Re-evaluate your medical aid and insurance
With consumers receiving the unpleasant news that the cost of medical aid is set to jump an average of 10.7% in 2025 (calculated across the country’s 12 biggest schemes), it’s a good time to scrutinise your coverage and ensure you need everything you’re paying for.
Ask yourself the following: is your medical aid meeting your family’s health needs? Are you perhaps paying for more coverage than you require? Have you welcomed a new family member? Do you actually take advantage of the extra loyalty programmes you pay for? (Be honest, is 2025 really going to be the year you use that gym membership?) These are questions you should ask yourself every December, before the annual price increase, and adjust your medical aid plan accordingly.
The same goes for your insurance.
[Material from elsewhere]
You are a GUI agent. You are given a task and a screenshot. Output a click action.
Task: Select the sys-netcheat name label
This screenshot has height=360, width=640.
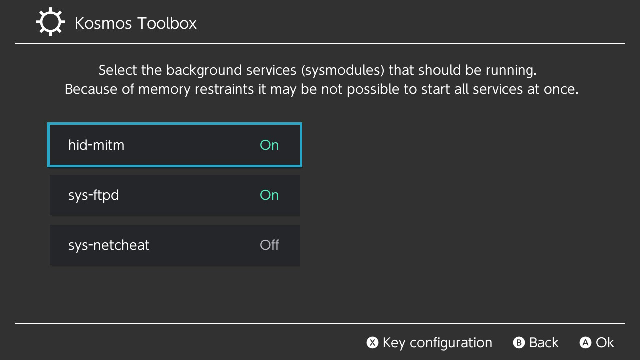click(x=109, y=245)
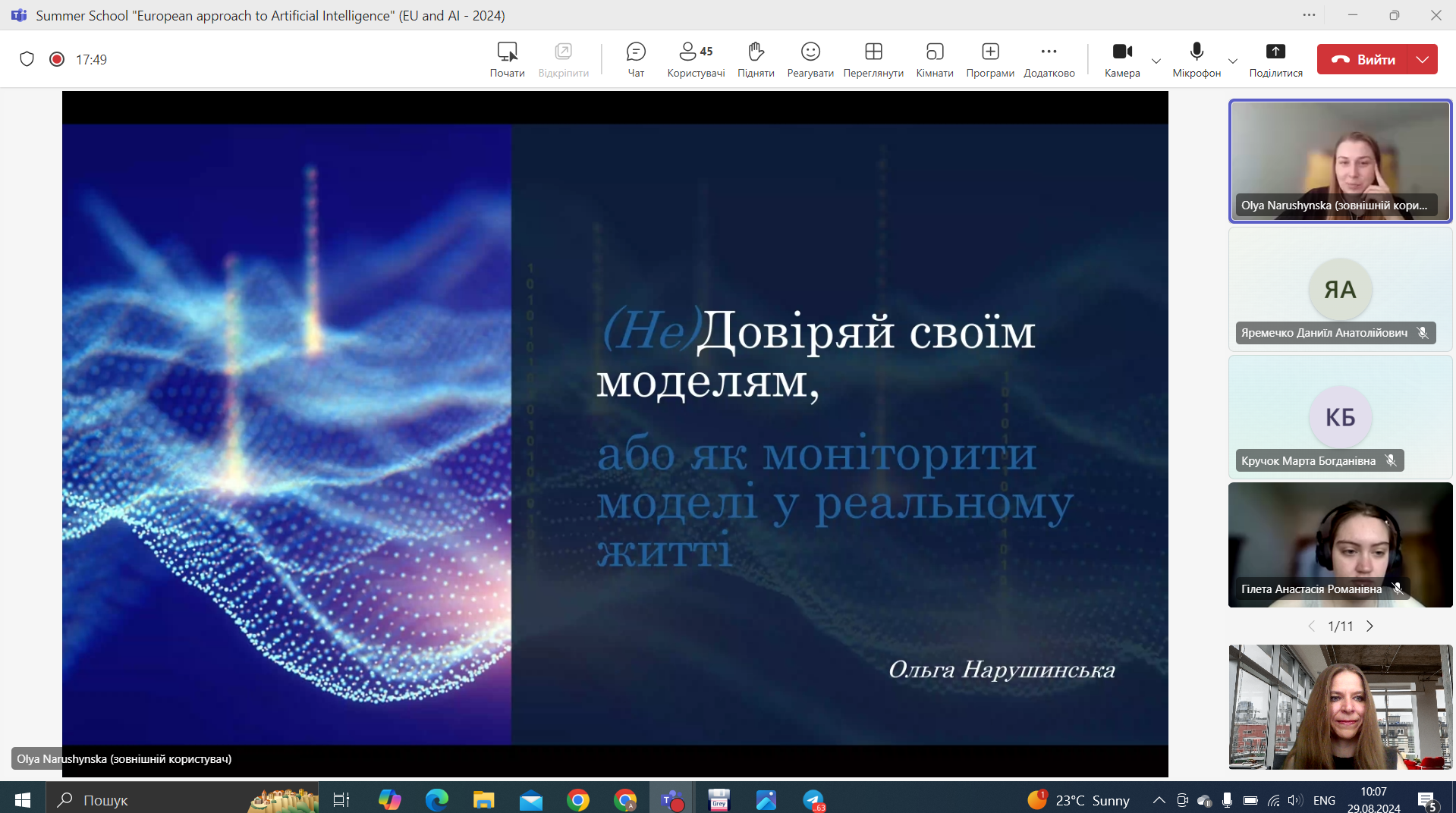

Does your policy still match your circumstances? Or have you upgraded your car, home or devices in the past year? Small updates to your policy can add up to extra cash in your pocket. For example, if you recently had a garage built onto your property, whereas previously you parked your vehicle on the street, let your insurer know. You could see significant savings on your car-insurance premium every month (those few metres and a gate make a big difference). Similarly, if you forget to add your latest phone upgrade to your policy and it goes walkabout, you’ll be thousands of rands out of pocket when purchasing a new one.
Don’t forget about other insurance products, such as life insurance and disability cover. Ensure everything aligns with your current circumstances, family structure and financial goals. Explore our various insurance products.
Review your debit orders
It’s easy for small, automated payments to accumulate into a significant drain on your finances. Review your debit orders at regular intervals, checking for any unused or unnecessary monthly payments or subscriptions, then cancel them. Confirm that all your active debit orders align with your budget and that the accurate amounts are reflected. Doing this at regular intervals helps to eliminate wasteful spending and frees up cash for your 2025 goals, such as saving, investing or tackling debt.
Get your paperwork in order
No one likes to think about the worst-case scenario, but the end of a year is a good time to review your Will. Have your wishes changed at all? Private clients have access to a free advisory service to have a simple or complex Will drafted, and for estate planning advice.
Plan ahead for school fees
School fees and all the attendant costs (uniforms, books, sports equipment, extramurals, boarding, and so on) are some of the biggest expenses a family will see in a year. In 2024, fees for the 40 most expensive private schools in the country increased at an average of 7.3%, and six private schools now charge more than R350 000 per year for boarding and tuition. The South African Reserve Bank suggests that parents should prepare themselves for an estimated 7.7% increase in fees in 2025. Therefore, to provide your kids with the best education South Africa can offer, it’s essential to plan ahead.
Consider a front-loading strategy if your budget allows for it. This means paying all, or a portion, of the year’s fees in advance, which could mean you benefit from early-payment discounts. Front-loading also reduces your financial burden later in the year when other, unforeseen expenses may crop up. If front-loading isn’t feasible, aim to break the fees into monthly instalments rather than paying per term, which should help you better manage your cash flow.